Releasing soon Vigo is in alpha and closing in on its first stable release. Expect breaking changes between releases until then — we're looking for testing partners with meaningful fleets across diverse architectures. Learn more →

windows_update

Manages Windows Update and WSUS (Windows Server Update Services) configuration idempotently via registry values. Controls the update source, auto-update behavior, and scheduled install timing.

Parameters

Parameter Required Default Description
wsus_server No -- WSUS server URL (e.g., https://wsus.example.com:8531). Empty = use Microsoft Update.
auto_update_enabled No enabled Auto-update mode: enabled, disabled, notify, download, or scheduled.
scheduled_day No -- Day for scheduled installs. 0 = every day, 1 = Sunday through 7 = Saturday.

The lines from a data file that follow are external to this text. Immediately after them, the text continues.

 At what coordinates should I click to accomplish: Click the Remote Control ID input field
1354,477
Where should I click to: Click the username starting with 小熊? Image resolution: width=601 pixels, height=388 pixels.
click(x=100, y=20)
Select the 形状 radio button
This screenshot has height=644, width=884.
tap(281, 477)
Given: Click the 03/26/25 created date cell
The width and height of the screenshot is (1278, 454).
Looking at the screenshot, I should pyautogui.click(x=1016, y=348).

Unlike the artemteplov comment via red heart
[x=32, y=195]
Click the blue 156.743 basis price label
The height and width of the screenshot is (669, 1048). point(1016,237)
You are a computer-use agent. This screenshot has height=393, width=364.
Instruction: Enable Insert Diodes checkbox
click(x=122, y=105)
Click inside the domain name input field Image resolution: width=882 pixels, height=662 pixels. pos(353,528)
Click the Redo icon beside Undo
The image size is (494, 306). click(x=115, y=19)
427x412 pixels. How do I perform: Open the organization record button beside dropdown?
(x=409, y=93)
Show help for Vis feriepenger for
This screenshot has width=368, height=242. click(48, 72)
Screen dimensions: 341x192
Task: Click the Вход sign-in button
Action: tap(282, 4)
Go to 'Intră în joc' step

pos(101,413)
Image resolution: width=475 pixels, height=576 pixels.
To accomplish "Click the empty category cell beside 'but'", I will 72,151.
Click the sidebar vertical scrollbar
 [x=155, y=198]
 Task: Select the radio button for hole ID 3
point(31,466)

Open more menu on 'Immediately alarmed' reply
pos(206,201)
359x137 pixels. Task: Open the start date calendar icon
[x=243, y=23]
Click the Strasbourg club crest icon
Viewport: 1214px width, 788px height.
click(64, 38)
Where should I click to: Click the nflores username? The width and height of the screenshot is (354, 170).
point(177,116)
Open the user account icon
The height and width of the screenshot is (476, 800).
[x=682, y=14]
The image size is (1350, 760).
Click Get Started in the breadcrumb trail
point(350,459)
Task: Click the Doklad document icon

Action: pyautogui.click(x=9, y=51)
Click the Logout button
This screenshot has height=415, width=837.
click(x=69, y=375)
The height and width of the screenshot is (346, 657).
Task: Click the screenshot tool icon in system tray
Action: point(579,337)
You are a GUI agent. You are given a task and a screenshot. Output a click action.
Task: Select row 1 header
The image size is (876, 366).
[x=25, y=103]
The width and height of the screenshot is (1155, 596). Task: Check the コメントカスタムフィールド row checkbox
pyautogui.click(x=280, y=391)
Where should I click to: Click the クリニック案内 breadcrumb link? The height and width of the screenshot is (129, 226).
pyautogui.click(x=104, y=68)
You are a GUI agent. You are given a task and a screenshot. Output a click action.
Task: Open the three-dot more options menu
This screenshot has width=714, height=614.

Only used when auto_update_enabled=scheduled.
scheduled_time No -- Hour for scheduled installs (0-23). Only used when auto_update_enabled=scheduled.
state Yes -- present to apply configuration, absent to remove WSUS policy (reverts to Microsoft Update).

Auto-Update Modes

Mode AUOptions Value Behavior
enabled 5 Auto-install updates (managed by admin).
disabled NoAutoUpdate=1 Automatic updates are turned off entirely.
notify 2 Notify before download.
download 3 Download automatically, notify before install.
scheduled 4 Download and install on a schedule.

States

  • present -- Ensure the Windows Update configuration matches the desired settings.
  • absent -- Remove the WindowsUpdate policy registry keys, reverting to Microsoft Update defaults.

Idempotency

The executor reads the current registry values before acting:

  1. Checks HKLM:\SOFTWARE\Policies\Microsoft\Windows\WindowsUpdate for WSUS server configuration.
  2. Checks HKLM:\SOFTWARE\Policies\Microsoft\Windows\WindowsUpdate\AU for auto-update settings.
  3. If all values match the desired state, no action is taken.
  4. If values differ, registry keys are created/updated via Set-ItemProperty.
  5. For state=absent, the entire WindowsUpdate policy key is removed recursively.

Examples

Point to a WSUS server with auto-install

resources:
  - name: configure-wsus
    type: windows_update
    wsus_server: "https://wsus.corp.example.com:8531"
    auto_update_enabled: enabled

Scheduled updates on Sundays at 3 AM

resources:
  - name: scheduled-updates
    type: windows_update
    auto_update_enabled: scheduled
    scheduled_day: "1"
    scheduled_time: "3"

Disable auto-updates (manual approval only)

resources:
  - name: disable-auto-update
    type: windows_update
    auto_update_enabled: disabled

WSUS with download-only (notify before install)

resources:
  - name: wsus-download-only
    type: windows_update
    wsus_server: "https://wsus.corp.example.com:8531"
    auto_update_enabled: download

Remove WSUS policy (revert to Microsoft Update)

resources:
  - name: remove-wsus
    type: windows_update
    state: absent

Platform

Windows only. Requires administrator privileges for registry writes under HKLM:\SOFTWARE\Policies.

Notes

  • The executor manages the Group Policy registry keys for Windows Update. On domain-joined machines, Active Directory Group Policy may override these settings.
  • When wsus_server is set, both WUServer and WUStatusServer are configured to the same URL, and UseWUServer is enabled.
  • When wsus_server is empty (or omitted), UseWUServer is set to 0, directing the machine to use Microsoft Update.
  • The scheduled_day and scheduled_time parameters are only applied when auto_update_enabled=scheduled. They are ignored for other modes.
  • Changes take effect on the next Windows Update check cycle. No reboot is required, but you may need to restart the Windows Update service (wuauserv) for immediate effect.